Each line of the listing must be set down exactly as it stands.

▶ **Information supplied**:

+--

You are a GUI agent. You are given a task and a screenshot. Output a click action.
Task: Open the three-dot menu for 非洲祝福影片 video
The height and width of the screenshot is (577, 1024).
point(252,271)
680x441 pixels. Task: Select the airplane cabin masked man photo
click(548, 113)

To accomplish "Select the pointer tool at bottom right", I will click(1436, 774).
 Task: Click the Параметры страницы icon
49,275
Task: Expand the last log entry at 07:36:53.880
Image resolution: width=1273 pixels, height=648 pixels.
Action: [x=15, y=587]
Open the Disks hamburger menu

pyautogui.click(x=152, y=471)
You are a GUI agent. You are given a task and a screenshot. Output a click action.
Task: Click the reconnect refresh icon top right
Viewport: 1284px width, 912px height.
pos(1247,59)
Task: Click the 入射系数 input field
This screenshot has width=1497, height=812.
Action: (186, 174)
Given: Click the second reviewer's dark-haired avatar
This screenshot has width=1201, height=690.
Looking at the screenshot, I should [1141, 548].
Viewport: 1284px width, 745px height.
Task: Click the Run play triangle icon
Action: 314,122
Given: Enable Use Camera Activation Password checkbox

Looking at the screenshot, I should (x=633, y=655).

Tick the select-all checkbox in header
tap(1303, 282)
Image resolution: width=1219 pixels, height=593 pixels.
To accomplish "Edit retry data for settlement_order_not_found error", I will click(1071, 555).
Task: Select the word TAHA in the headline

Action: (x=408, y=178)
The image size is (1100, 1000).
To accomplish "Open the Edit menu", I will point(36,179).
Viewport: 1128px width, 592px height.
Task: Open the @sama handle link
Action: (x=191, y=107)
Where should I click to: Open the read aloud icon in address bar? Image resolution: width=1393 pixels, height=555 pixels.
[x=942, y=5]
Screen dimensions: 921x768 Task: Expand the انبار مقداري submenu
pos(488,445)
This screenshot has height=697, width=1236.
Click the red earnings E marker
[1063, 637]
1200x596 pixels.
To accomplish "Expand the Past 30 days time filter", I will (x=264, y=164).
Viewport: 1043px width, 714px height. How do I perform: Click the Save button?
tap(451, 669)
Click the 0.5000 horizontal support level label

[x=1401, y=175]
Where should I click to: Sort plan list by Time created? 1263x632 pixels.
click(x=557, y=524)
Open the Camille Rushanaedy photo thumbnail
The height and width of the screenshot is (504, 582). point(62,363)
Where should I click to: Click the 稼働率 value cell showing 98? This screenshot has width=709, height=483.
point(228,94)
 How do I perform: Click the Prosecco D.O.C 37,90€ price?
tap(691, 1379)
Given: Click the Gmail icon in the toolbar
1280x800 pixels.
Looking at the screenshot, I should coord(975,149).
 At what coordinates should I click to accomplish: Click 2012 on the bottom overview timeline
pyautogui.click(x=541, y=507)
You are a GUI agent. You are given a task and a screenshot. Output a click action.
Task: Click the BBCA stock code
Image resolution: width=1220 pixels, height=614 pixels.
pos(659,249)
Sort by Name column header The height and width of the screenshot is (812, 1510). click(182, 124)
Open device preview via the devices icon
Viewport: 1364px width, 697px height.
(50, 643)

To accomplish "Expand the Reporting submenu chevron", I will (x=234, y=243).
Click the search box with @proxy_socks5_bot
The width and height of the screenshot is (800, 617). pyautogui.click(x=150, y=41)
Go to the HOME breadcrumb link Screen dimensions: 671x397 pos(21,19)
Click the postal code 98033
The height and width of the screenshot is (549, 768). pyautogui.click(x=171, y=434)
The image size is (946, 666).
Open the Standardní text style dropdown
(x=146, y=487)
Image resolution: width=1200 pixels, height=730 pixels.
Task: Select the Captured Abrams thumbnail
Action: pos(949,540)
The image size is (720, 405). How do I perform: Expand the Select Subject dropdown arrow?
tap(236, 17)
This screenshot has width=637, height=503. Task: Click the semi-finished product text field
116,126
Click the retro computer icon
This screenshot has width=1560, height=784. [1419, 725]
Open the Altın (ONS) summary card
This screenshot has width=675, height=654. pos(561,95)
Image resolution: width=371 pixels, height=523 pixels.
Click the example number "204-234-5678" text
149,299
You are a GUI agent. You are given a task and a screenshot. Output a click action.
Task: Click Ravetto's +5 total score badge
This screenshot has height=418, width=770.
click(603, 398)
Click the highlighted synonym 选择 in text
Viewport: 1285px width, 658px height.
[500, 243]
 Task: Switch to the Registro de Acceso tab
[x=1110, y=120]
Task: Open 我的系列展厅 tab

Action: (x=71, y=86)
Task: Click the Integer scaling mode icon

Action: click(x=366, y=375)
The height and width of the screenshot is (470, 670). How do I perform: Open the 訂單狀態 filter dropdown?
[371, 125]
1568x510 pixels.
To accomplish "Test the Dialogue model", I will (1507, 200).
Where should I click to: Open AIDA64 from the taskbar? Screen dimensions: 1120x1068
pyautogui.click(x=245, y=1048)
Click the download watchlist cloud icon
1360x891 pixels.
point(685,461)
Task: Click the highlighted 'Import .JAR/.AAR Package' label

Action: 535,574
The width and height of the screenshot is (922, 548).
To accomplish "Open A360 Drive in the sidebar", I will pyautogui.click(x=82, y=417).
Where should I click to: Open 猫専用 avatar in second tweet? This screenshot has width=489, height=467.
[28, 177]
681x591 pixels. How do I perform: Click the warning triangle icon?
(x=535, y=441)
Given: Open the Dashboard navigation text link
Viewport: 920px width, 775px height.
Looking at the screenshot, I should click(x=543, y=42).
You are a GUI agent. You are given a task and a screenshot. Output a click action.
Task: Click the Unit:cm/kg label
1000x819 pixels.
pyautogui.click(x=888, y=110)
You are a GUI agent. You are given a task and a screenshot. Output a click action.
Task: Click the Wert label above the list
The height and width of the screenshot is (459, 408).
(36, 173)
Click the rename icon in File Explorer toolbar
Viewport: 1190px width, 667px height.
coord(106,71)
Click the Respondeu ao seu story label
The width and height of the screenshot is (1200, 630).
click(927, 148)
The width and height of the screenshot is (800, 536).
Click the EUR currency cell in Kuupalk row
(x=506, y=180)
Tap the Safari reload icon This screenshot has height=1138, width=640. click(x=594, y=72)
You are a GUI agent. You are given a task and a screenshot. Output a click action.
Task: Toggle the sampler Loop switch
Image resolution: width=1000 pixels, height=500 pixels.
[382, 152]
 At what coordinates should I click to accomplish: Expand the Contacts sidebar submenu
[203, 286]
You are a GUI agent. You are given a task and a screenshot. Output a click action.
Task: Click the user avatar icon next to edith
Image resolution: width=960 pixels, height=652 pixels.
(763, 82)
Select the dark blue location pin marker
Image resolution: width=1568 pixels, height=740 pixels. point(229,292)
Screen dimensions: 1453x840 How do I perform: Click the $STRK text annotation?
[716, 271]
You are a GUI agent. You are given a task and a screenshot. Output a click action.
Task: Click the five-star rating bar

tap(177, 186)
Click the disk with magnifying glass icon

+--

▶ **Exercise output**:
You are a GUI agent. You are given a task and a screenshot. Output a click action.
Task: Open the three-dot menu for 非洲祝福影片 video
The height and width of the screenshot is (577, 1024).
point(252,271)
680x441 pixels. Task: Select the airplane cabin masked man photo
click(548, 113)

To accomplish "Select the pointer tool at bottom right", I will click(1436, 774).
 Task: Click the Параметры страницы icon
49,275
Task: Expand the last log entry at 07:36:53.880
Image resolution: width=1273 pixels, height=648 pixels.
Action: [x=15, y=587]
Open the Disks hamburger menu

pyautogui.click(x=152, y=471)
You are a GUI agent. You are given a task and a screenshot. Output a click action.
Task: Click the reconnect refresh icon top right
Viewport: 1284px width, 912px height.
pos(1247,59)
Task: Click the 入射系数 input field
This screenshot has width=1497, height=812.
Action: (186, 174)
Given: Click the second reviewer's dark-haired avatar
This screenshot has width=1201, height=690.
Looking at the screenshot, I should [1141, 548].
Viewport: 1284px width, 745px height.
Task: Click the Run play triangle icon
Action: 314,122
Given: Enable Use Camera Activation Password checkbox

Looking at the screenshot, I should (x=633, y=655).

Tick the select-all checkbox in header
tap(1303, 282)
Image resolution: width=1219 pixels, height=593 pixels.
To accomplish "Edit retry data for settlement_order_not_found error", I will click(1071, 555).
Task: Select the word TAHA in the headline

Action: (x=408, y=178)
The image size is (1100, 1000).
To accomplish "Open the Edit menu", I will point(36,179).
Viewport: 1128px width, 592px height.
Task: Open the @sama handle link
Action: (x=191, y=107)
Where should I click to: Open the read aloud icon in address bar? Image resolution: width=1393 pixels, height=555 pixels.
[x=942, y=5]
Screen dimensions: 921x768 Task: Expand the انبار مقداري submenu
pos(488,445)
This screenshot has height=697, width=1236.
Click the red earnings E marker
[1063, 637]
1200x596 pixels.
To accomplish "Expand the Past 30 days time filter", I will (x=264, y=164).
Viewport: 1043px width, 714px height. How do I perform: Click the Save button?
tap(451, 669)
Click the 0.5000 horizontal support level label

[x=1401, y=175]
Where should I click to: Sort plan list by Time created? 1263x632 pixels.
click(x=557, y=524)
Open the Camille Rushanaedy photo thumbnail
The height and width of the screenshot is (504, 582). point(62,363)
Where should I click to: Click the 稼働率 value cell showing 98? This screenshot has width=709, height=483.
point(228,94)
 How do I perform: Click the Prosecco D.O.C 37,90€ price?
tap(691, 1379)
Given: Click the Gmail icon in the toolbar
1280x800 pixels.
Looking at the screenshot, I should coord(975,149).
 At what coordinates should I click to accomplish: Click 2012 on the bottom overview timeline
pyautogui.click(x=541, y=507)
You are a GUI agent. You are given a task and a screenshot. Output a click action.
Task: Click the BBCA stock code
Image resolution: width=1220 pixels, height=614 pixels.
pos(659,249)
Sort by Name column header The height and width of the screenshot is (812, 1510). click(182, 124)
Open device preview via the devices icon
Viewport: 1364px width, 697px height.
(50, 643)

To accomplish "Expand the Reporting submenu chevron", I will (x=234, y=243).
Click the search box with @proxy_socks5_bot
The width and height of the screenshot is (800, 617). pyautogui.click(x=150, y=41)
Go to the HOME breadcrumb link Screen dimensions: 671x397 pos(21,19)
Click the postal code 98033
The height and width of the screenshot is (549, 768). pyautogui.click(x=171, y=434)
The image size is (946, 666).
Open the Standardní text style dropdown
(x=146, y=487)
Image resolution: width=1200 pixels, height=730 pixels.
Task: Select the Captured Abrams thumbnail
Action: pos(949,540)
The image size is (720, 405). How do I perform: Expand the Select Subject dropdown arrow?
tap(236, 17)
This screenshot has width=637, height=503. Task: Click the semi-finished product text field
116,126
Click the retro computer icon
This screenshot has width=1560, height=784. [1419, 725]
Open the Altın (ONS) summary card
This screenshot has width=675, height=654. pos(561,95)
Image resolution: width=371 pixels, height=523 pixels.
Click the example number "204-234-5678" text
149,299
You are a GUI agent. You are given a task and a screenshot. Output a click action.
Task: Click Ravetto's +5 total score badge
This screenshot has height=418, width=770.
click(603, 398)
Click the highlighted synonym 选择 in text
Viewport: 1285px width, 658px height.
[500, 243]
 Task: Switch to the Registro de Acceso tab
[x=1110, y=120]
Task: Open 我的系列展厅 tab

Action: (x=71, y=86)
Task: Click the Integer scaling mode icon

Action: click(x=366, y=375)
The height and width of the screenshot is (470, 670). How do I perform: Open the 訂單狀態 filter dropdown?
[371, 125]
1568x510 pixels.
To accomplish "Test the Dialogue model", I will (1507, 200).
Where should I click to: Open AIDA64 from the taskbar? Screen dimensions: 1120x1068
pyautogui.click(x=245, y=1048)
Click the download watchlist cloud icon
1360x891 pixels.
point(685,461)
Task: Click the highlighted 'Import .JAR/.AAR Package' label

Action: 535,574
The width and height of the screenshot is (922, 548).
To accomplish "Open A360 Drive in the sidebar", I will pyautogui.click(x=82, y=417).
Where should I click to: Open 猫専用 avatar in second tweet? This screenshot has width=489, height=467.
[28, 177]
681x591 pixels. How do I perform: Click the warning triangle icon?
(x=535, y=441)
Given: Open the Dashboard navigation text link
Viewport: 920px width, 775px height.
Looking at the screenshot, I should click(x=543, y=42).
You are a GUI agent. You are given a task and a screenshot. Output a click action.
Task: Click the Unit:cm/kg label
1000x819 pixels.
pyautogui.click(x=888, y=110)
You are a GUI agent. You are given a task and a screenshot. Output a click action.
Task: Click the Wert label above the list
The height and width of the screenshot is (459, 408).
(36, 173)
Click the rename icon in File Explorer toolbar
Viewport: 1190px width, 667px height.
coord(106,71)
Click the Respondeu ao seu story label
The width and height of the screenshot is (1200, 630).
click(927, 148)
The width and height of the screenshot is (800, 536).
Click the EUR currency cell in Kuupalk row
(x=506, y=180)
Tap the Safari reload icon This screenshot has height=1138, width=640. click(x=594, y=72)
You are a GUI agent. You are given a task and a screenshot. Output a click action.
Task: Toggle the sampler Loop switch
Image resolution: width=1000 pixels, height=500 pixels.
[382, 152]
 At what coordinates should I click to accomplish: Expand the Contacts sidebar submenu
[203, 286]
You are a GUI agent. You are given a task and a screenshot. Output a click action.
Task: Click the user avatar icon next to edith
Image resolution: width=960 pixels, height=652 pixels.
(763, 82)
Select the dark blue location pin marker
Image resolution: width=1568 pixels, height=740 pixels. point(229,292)
Screen dimensions: 1453x840 How do I perform: Click the $STRK text annotation?
[716, 271]
You are a GUI agent. You are given a task and a screenshot. Output a click action.
Task: Click the five-star rating bar

tap(177, 186)
Click the disk with magnifying glass icon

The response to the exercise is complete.